だから何ですか?
その姿が装いを変えて場所を変えて今こうして隣にあるような感じだ。
「それに、伊万里さんが集中すべきなのは世の中のムードに無理矢理乗る事じゃないでしょう?」
「えっ?」
「それこそ・・・クリスマスが本番だって言ってたじゃないですか。例のデパートのリニューアルキャンペーン。

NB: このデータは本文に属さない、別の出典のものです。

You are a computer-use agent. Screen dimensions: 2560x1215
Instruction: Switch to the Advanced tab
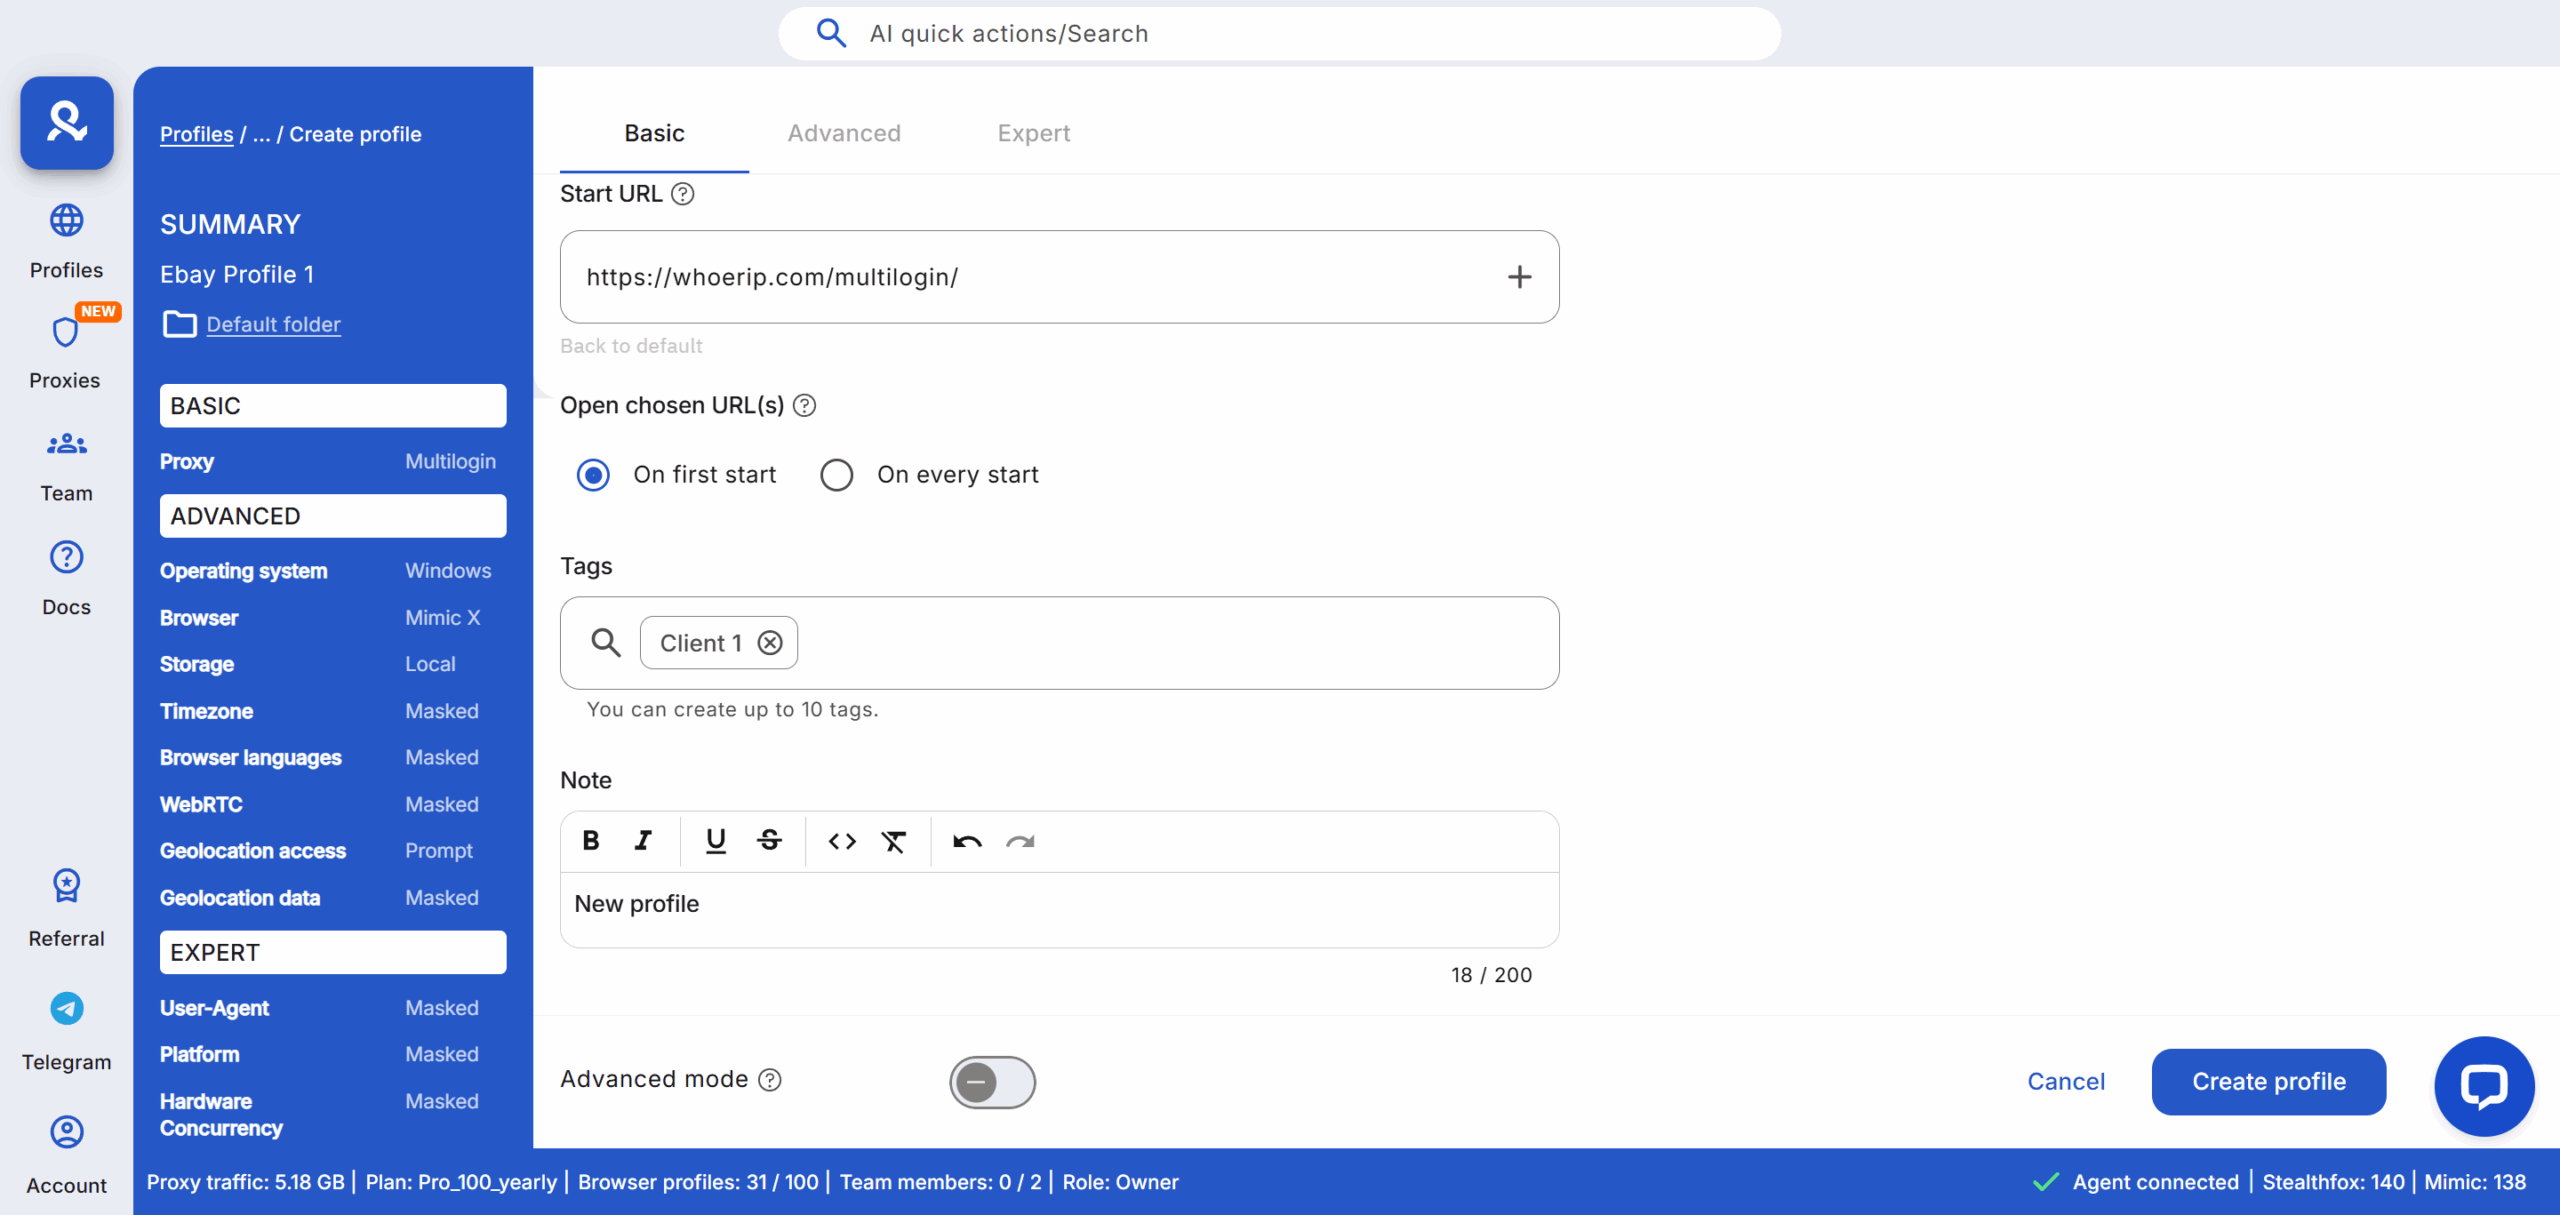click(x=843, y=133)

クリスマスイブの土曜が本番で、今週はその準備に追われるって金曜も言ってたくせに」
「いや、まぁ、そうなんだけど」
「今だってこんなにのんびり煙草吸ってる時間も惜しいんじゃ?」
確かめる様にチラリと走ってきた視線にはドキリと心臓が跳ね、すぐに降参だと苦笑いを浮かべて煙草を口から離した。
確かにおっしゃる通り。
前々からありがたくもご指名受けていたデパートの大口仕事の大詰め。
リニューアルオープンとそのキャンペーンがクリスマスイブの今春末に迫っていて、正直この一週間は現場に行ったり最終確認やリハーサルとバタバタなのだ。
クリスマスだなんだと浮れてる心の余裕はないと言えばない。
それでもやはり指摘されてしまえば気になるというものだろう。
考えてみたらつきあってからまともに恋人らしい時間を過ごしていないのだ。
記憶にあるのはあの観覧車に乗った時間くらいだろうか。